### AIM OF THE TASK
Look below for the line with "Workout zostavy (1264, 1630)". Retype it and every line after it to the end, exactly, but leave out the pictures.

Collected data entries
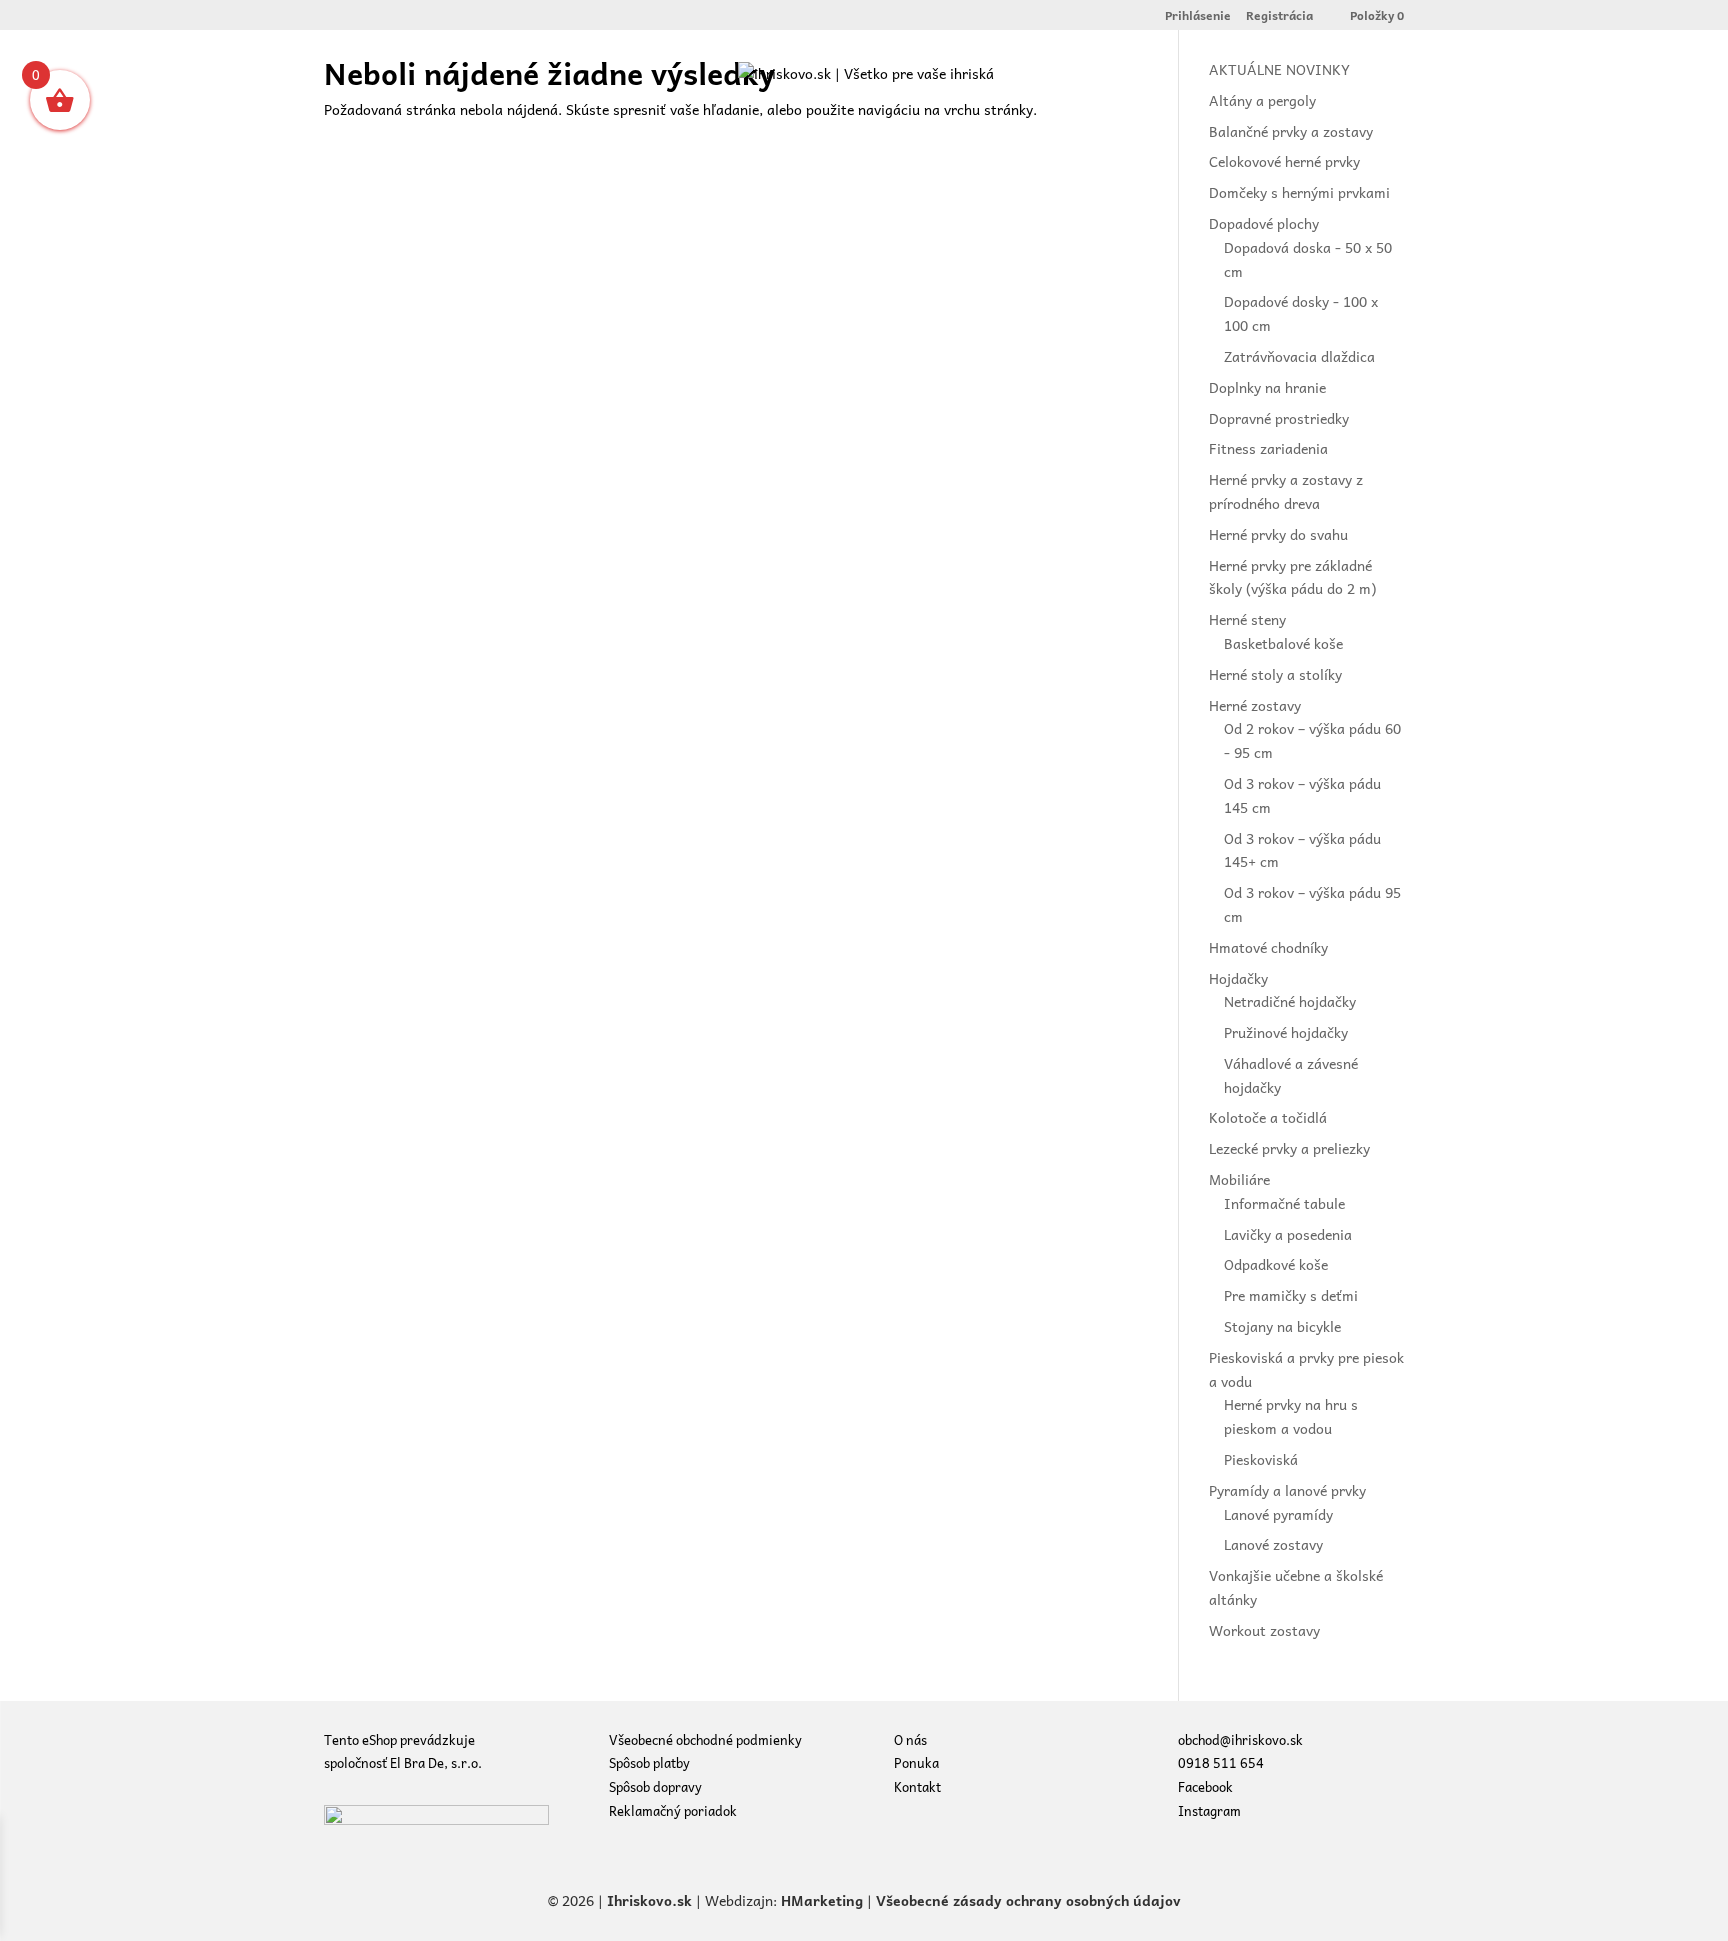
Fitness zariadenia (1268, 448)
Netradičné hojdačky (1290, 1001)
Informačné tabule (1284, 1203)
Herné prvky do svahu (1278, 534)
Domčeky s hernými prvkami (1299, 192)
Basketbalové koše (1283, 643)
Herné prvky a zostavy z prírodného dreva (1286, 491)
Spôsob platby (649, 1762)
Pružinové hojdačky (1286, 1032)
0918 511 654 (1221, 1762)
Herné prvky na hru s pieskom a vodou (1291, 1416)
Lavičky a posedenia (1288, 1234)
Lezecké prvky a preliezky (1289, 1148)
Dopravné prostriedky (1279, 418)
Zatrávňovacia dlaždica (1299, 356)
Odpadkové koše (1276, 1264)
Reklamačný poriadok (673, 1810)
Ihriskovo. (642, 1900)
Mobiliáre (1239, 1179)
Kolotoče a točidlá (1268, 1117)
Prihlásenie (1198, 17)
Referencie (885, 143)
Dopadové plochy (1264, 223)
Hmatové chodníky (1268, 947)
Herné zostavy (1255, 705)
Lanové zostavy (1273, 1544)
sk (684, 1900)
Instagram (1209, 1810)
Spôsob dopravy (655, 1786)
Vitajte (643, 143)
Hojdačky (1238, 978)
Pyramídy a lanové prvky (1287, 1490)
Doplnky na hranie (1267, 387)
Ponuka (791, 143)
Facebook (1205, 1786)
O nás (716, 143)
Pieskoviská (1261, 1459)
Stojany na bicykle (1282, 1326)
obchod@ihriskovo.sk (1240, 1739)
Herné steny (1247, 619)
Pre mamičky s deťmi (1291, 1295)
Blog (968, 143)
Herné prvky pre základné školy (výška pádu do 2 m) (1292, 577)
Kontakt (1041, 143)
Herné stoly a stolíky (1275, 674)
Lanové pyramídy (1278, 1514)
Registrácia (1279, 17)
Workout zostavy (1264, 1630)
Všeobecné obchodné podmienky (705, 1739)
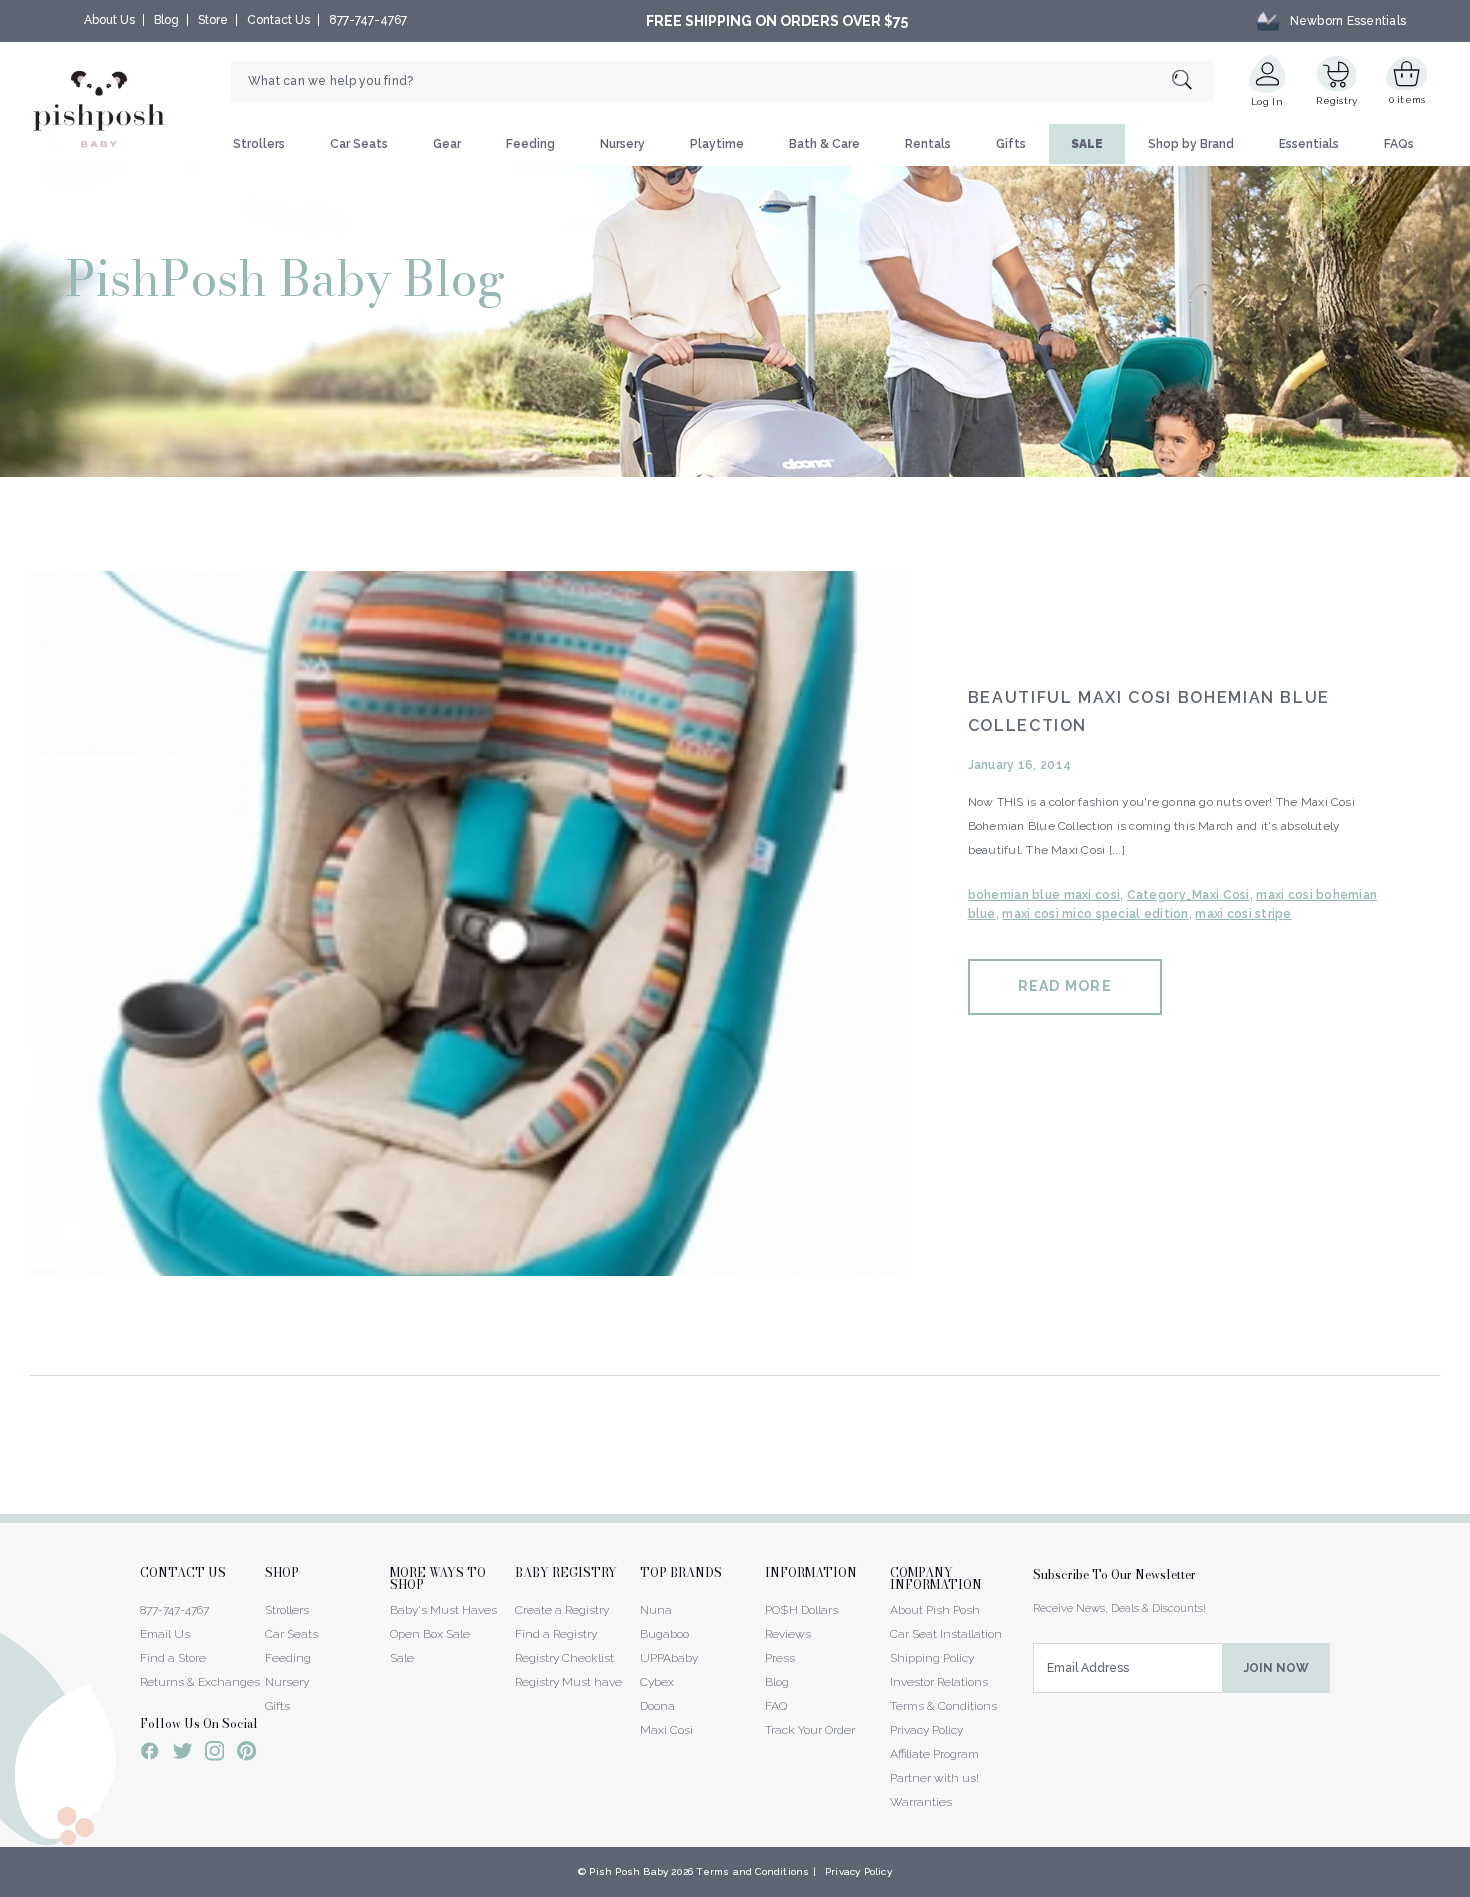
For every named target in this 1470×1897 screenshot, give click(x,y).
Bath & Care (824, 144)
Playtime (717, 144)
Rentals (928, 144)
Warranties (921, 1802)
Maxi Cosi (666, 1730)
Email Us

### EXERCISE RESPONSE
Workout zostavy (1264, 1630)
Všeobecné obchodné podmienky (705, 1739)
For every named target in this 1470×1897 screenshot, give click(x,y).
Bath & Care (824, 144)
Playtime (717, 144)
Rentals (928, 144)
Warranties (921, 1802)
Maxi Cosi (666, 1730)
Email Us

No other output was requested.